Related to previous • Instead of writing a problem for a/b, the problem is written for a/b x N, where N is an unknown natural number. • Jake ate 2/3 of his animal crackers, while Dani ate 4/5 of his. How many crackers in all did they eat? • ( written for 2/3 + 4/5) • This type of error occurred in over 7% of the samples.
Non-operation specific misunderstanding #2 • The writer has one or more ambiguous units or wholes in the problem. • If Mary has 4/5 piece of ribbon and adds 2/3 to it to make a bow, how much ribbon is there for the bow? • ( written for 2/3 + 4/5) • This type of error occurred in about 6% of the samples.
Non-operation specific misunderstanding #3 • Errors in logic • For 2 1/5 ÷ 2/3, the following problem was written: 2 1/5 pizzas were available when the class had to split it by 2/3. How many pizzas did they have to have? • What does the student mean by ‘split’?
Non-operation specific misunderstanding #3 • Eight out of 9 people at a movie had 3/4 a bag of popcorn left at intermission. What would the fraction number be to represent all the remaining popcorn for all the people in the movie? (This was a problem written for 3/4 x 8/9) • Logical errors occurred in over 10% of the problems and were most common in multiplication and division problems.
Subtraction error #1 • Instead of writing a word problem for a-b, the student writes a problem for a-(axb). • Sam has 2/3 of a lb of jelly beans. He gave 2/9 of his share of jelly beans away. How many pounds of jelly beans did he have left? (For 2/3 – 2/9) • This error occurred in over 22% of the subtraction problems written by the students in the study.

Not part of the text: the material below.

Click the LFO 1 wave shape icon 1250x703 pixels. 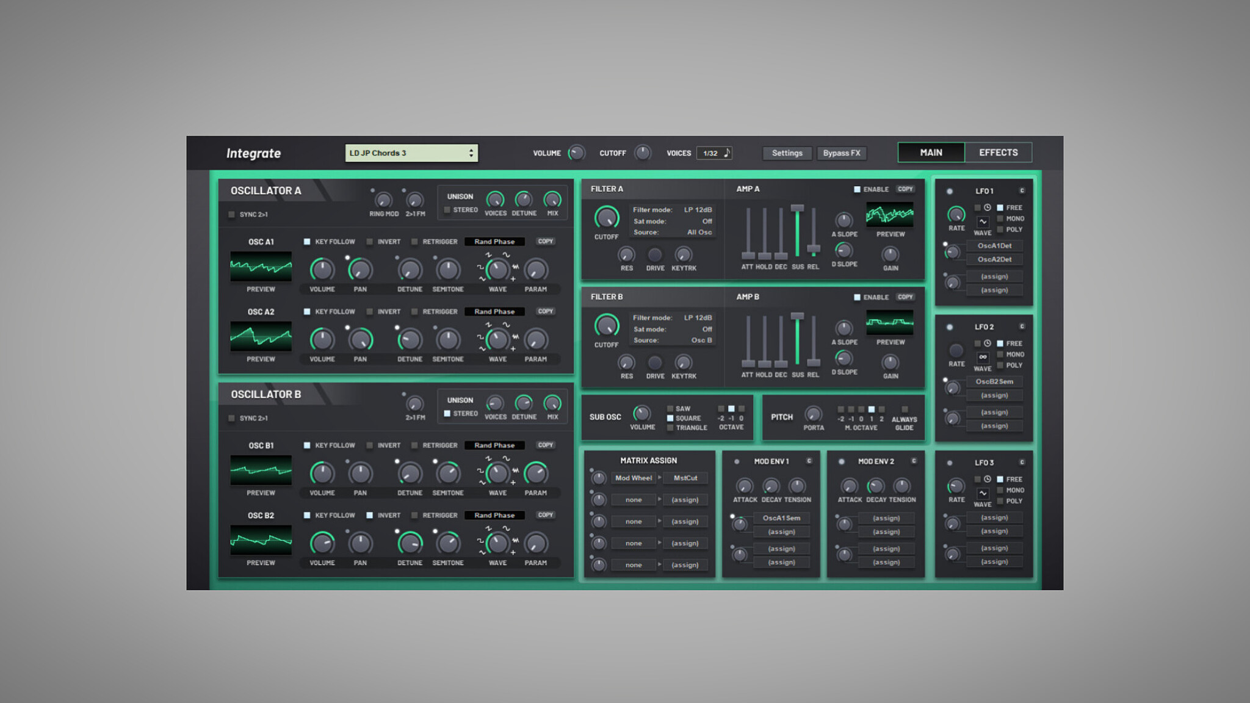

Multiplication error #1 • Instead of writing a problem for a x b, wrote a problem for a + b • On Monday, Bill ate 3/4 of a pizza. On Tuesday he ate 8/9 of a pizza of the same size. How much pizza did he eat in those 2 days? (For 3/4 x 8/9) • This error occurred in about 9% of the samples.
Division error #1 • Note: About 50% of the students could either write no division word problem or wrote something such as “What do you get when you divide 2/5 by 1/3?” • Inappropriate use of sharing concept of division (partitive division). • For 1/4 ÷ 7/9 the student wrote: You have 1/4 of a cake. You want to divide it into 7/9 of a group. How many in each group?

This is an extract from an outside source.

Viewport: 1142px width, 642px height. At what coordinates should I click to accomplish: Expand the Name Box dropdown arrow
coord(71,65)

What concepts are not being mastered by students? • Fractions are relative amounts. In story problems the ‘whole’ or ‘unit’ for each fraction needs to be clear. • In addition problems the addends and in subtraction problems the minuend and the subtrahend must reference the same whole. • In multiplication problems either both fractions are the dimensions of some rectangle or one fraction factor becomes the whole for the other fraction factor.

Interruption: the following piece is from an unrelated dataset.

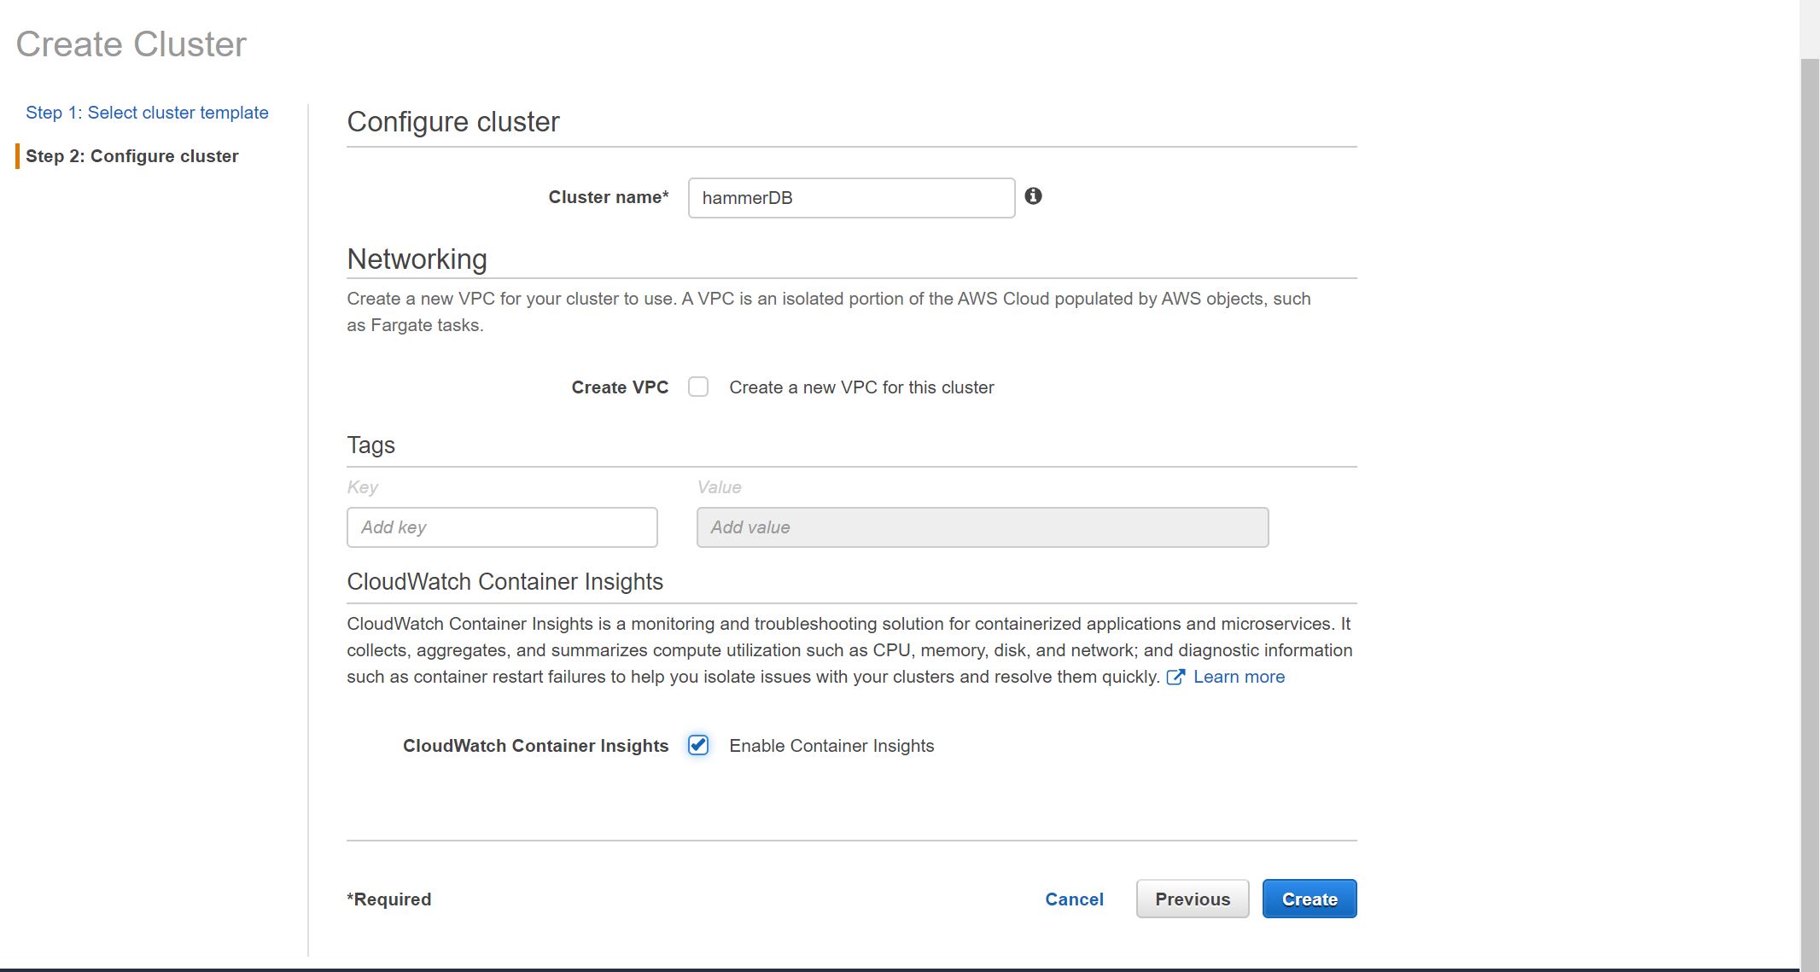Focus the Cluster name text field
The image size is (1820, 972).
pyautogui.click(x=851, y=198)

What concepts are not being mastered by students? • Students don’t understand how the two context types of division problems translate to fractional situations. • Students don’t understand the mathematical difference between ‘how many ?’ and ‘how much ?’ • Students often use discrete set models in inappropriate situations: 2/3 of 7 dogs.
What can be done? • Combine the use of manipulative models with student attempts to write a story problem related to what they just did concretely. • Actively teach language skills related to mathematical ideas – what does it mean to take half of something? • Present students with examples of good and bad story problems to evaluate and edit.
Future research questions • Will these same error patterns occur in other populations? • Middle school students • Calculus students • How much of difficulty is mathematical and how much is underdeveloped language skills? • Will specific teaching techniques and methods reduce certain types of errors? • Will writing word problems help students improve their ability to solve word problems?